Re: Best way to do a multi_get using CQL

Posted by Jonathan Haddad <jo...@jonhaddad.com>.

The only case in which it might be better to use an IN clause is if
the entire query can be satisfied from that machine.  Otherwise, go
async.

The native driver reuses connections and intelligently manages the
pool for you.  It can also multiplex queries over a single connection.

I am assuming you're using one of the datastax drivers for CQL, btw.

Jon

On Thu, Jun 19, 2014 at 7:37 PM, Marcelo Elias Del Valle
<ma...@s1mbi0se.com.br> wrote:
> This is interesting, I didn't know that!
> It might make sense then to use select = + async + token aware, I will try
> to change my code.
>
> But would it be a "recomended solution" for these cases? Any other options?

● **Data**:
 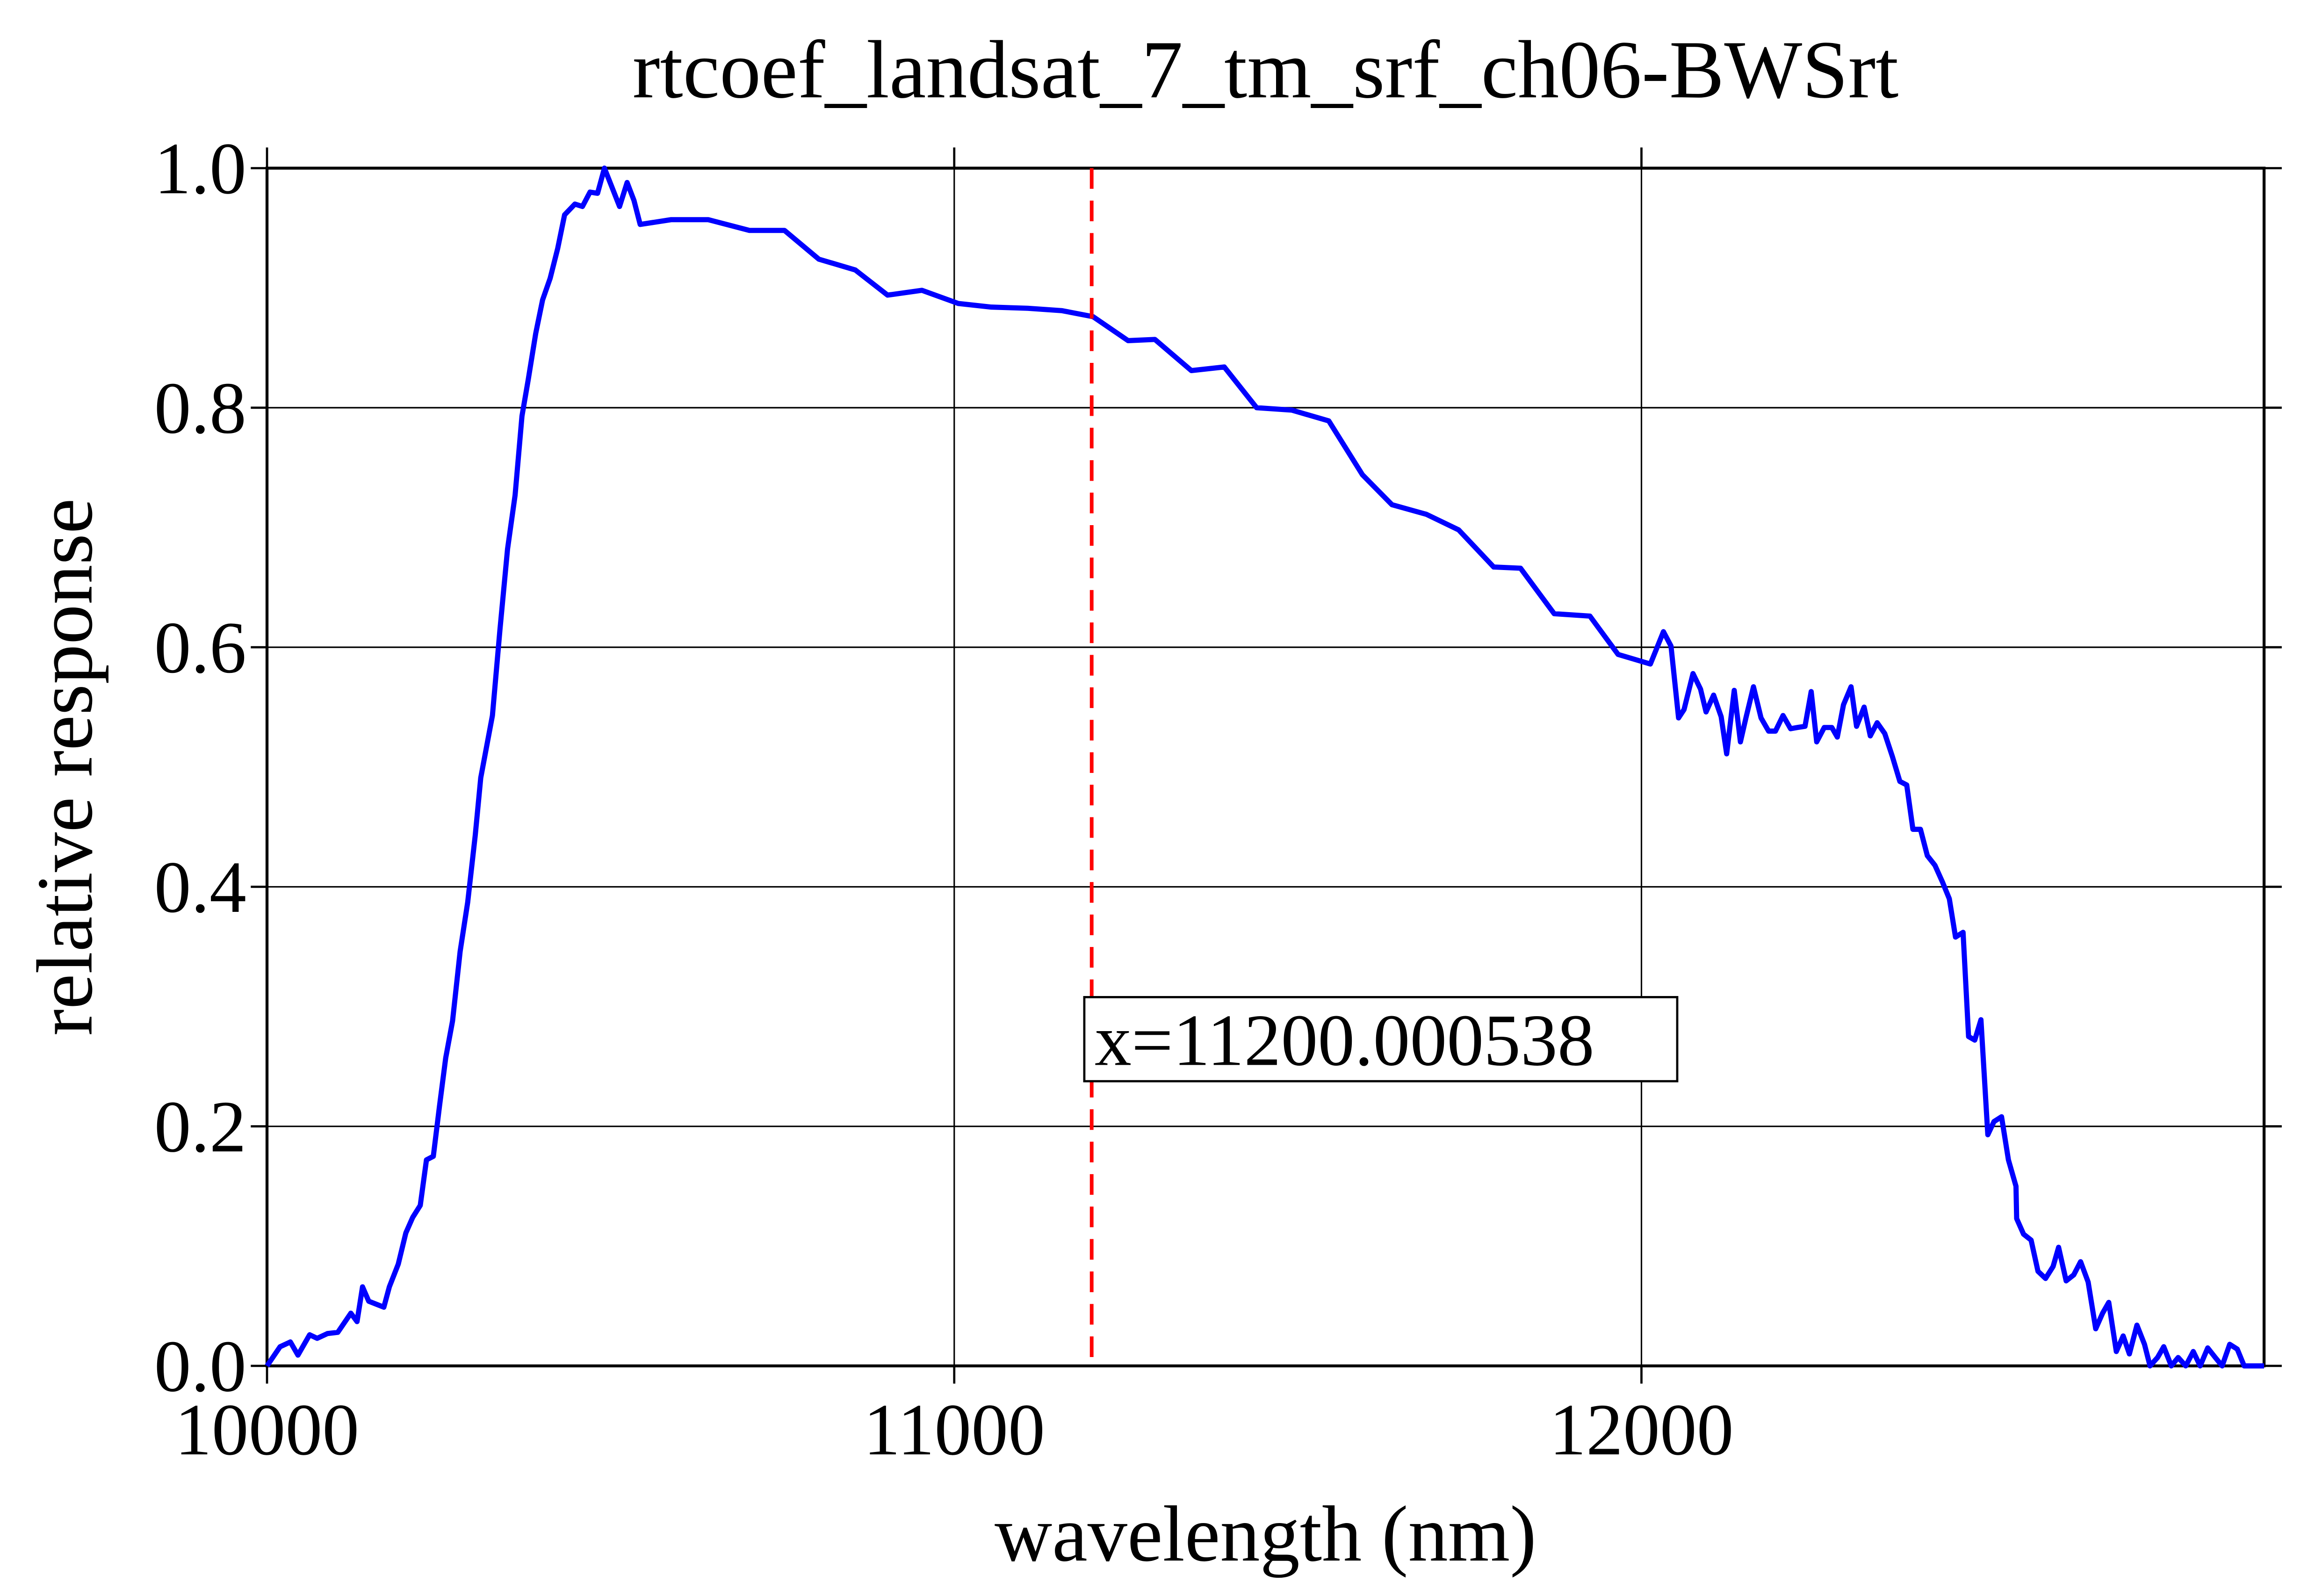 What do you see at coordinates (200, 168) in the screenshot?
I see `y-tick-label: 1.0` at bounding box center [200, 168].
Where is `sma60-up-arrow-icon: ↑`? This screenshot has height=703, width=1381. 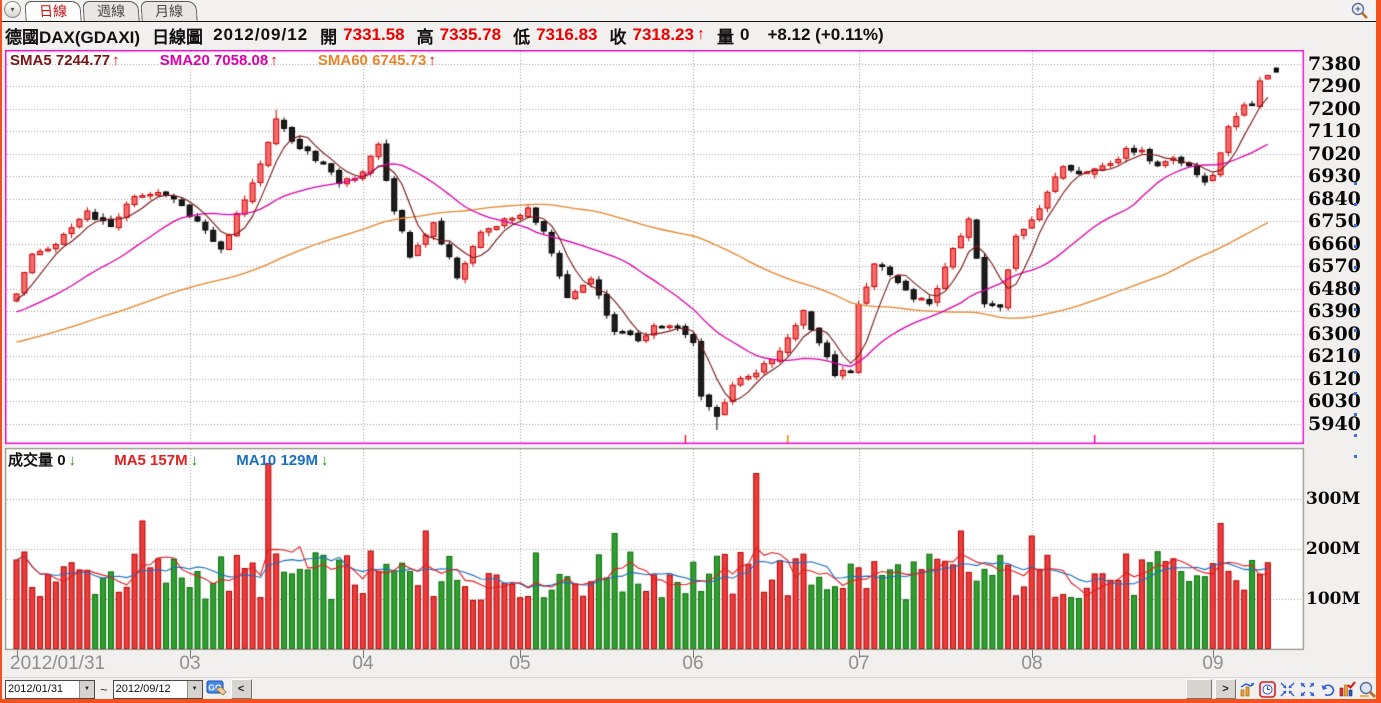 sma60-up-arrow-icon: ↑ is located at coordinates (432, 60).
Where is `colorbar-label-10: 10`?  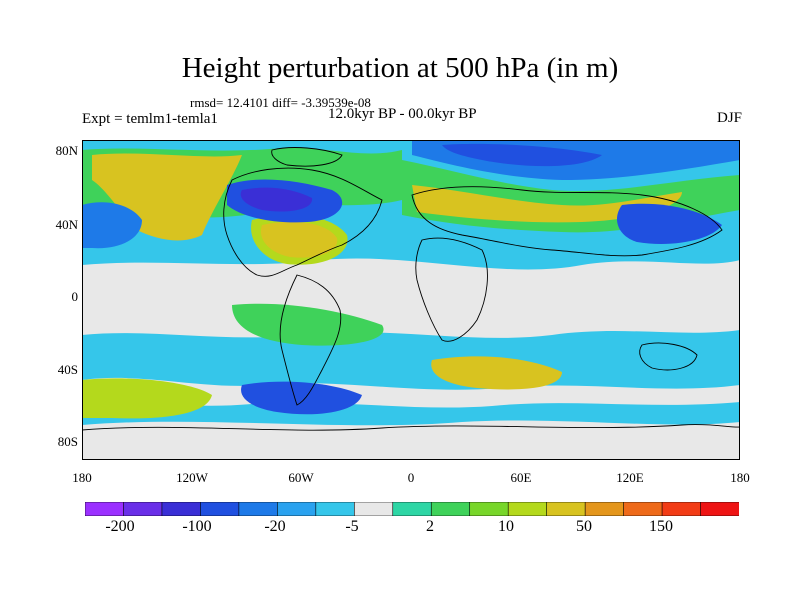 colorbar-label-10: 10 is located at coordinates (506, 526).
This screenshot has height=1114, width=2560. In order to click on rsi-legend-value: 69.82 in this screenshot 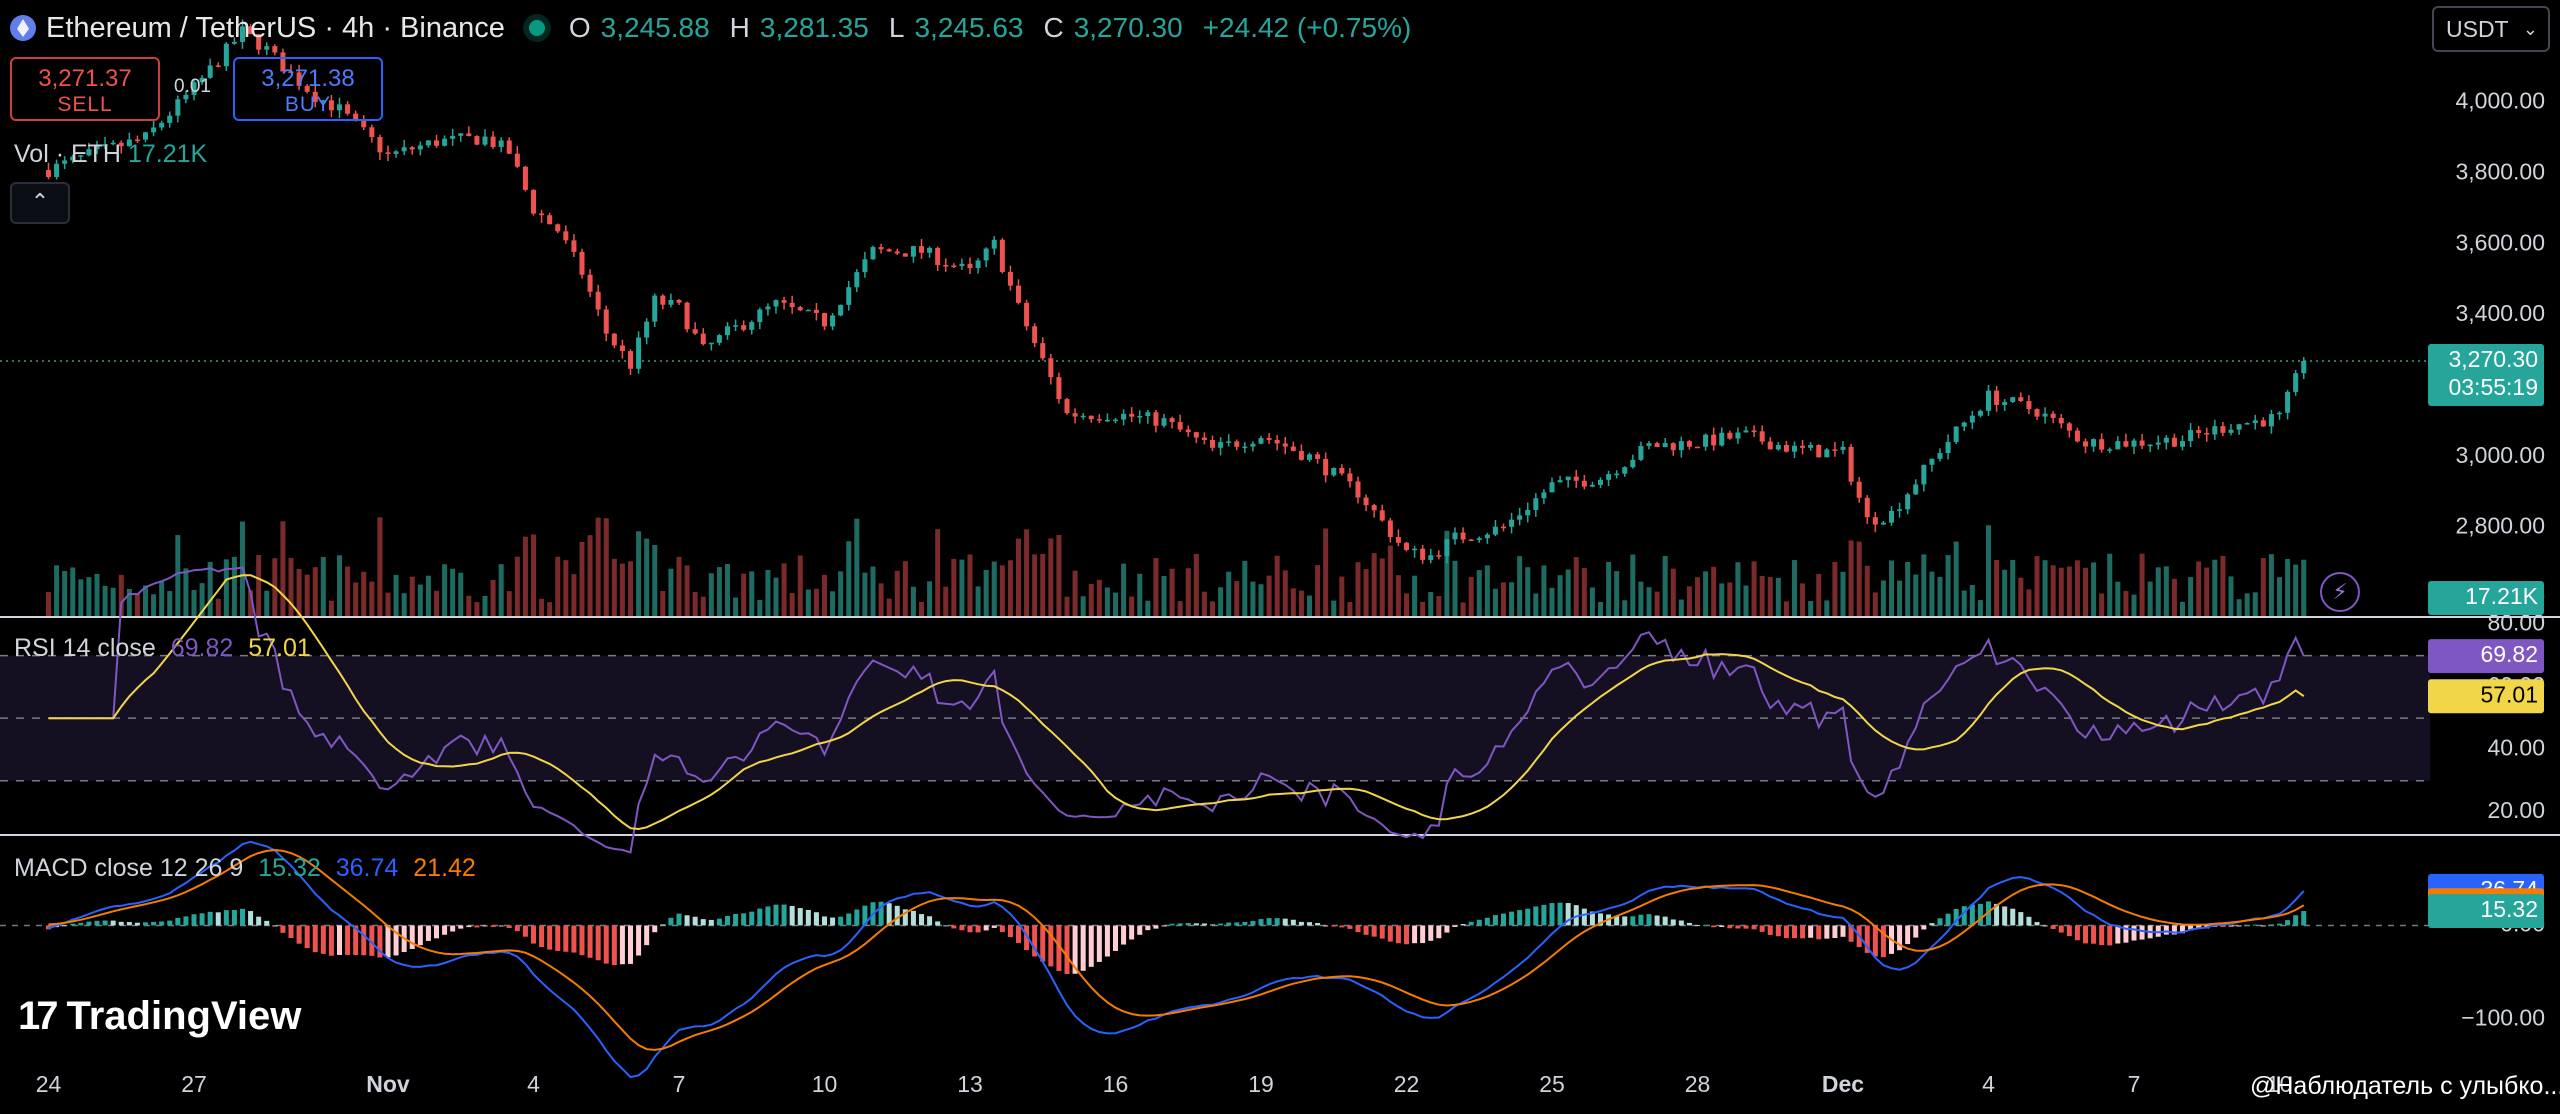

● **Exercise brief**:
Write the next part of the thread about multi_get in CQL, picking up after its last sentence. The lines above come from a different source than the text.

● **Output of the task**:
>
> I still would if this is the right use case for Cassandra, to look for
> random keys in a huge cluster. After all, the amount of connections to
> Cassandra will still be huge, right... Wouldn't it be a problem?
> Or when you use async the driver reuses the connection?
>
> []s
>
>
> 2014-06-19 22:16 GMT-03:00 Jonathan Haddad <jo...@jonhaddad.com>:
>
>> If you use async and your driver is token aware, it will go to the
>> proper node, rather than requiring the coordinator to do so.
>>
>> Realistically you're going to have a connection open to every server
>> anyways.  It's the difference between you querying for the data
>> directly and using a coordinator as a proxy.  It's faster to just ask
>> the node with the data.
>>
>> On Thu, Jun 19, 2014 at 6:11 PM, Marcelo Elias Del Valle
>> <ma...@s1mbi0se.com.br> wrote:
>> > But using async queries wouldn't be even worse than using SELECT IN?
>> > The justification in the docs is I could query many nodes, but I would
>> > still
>> > do it.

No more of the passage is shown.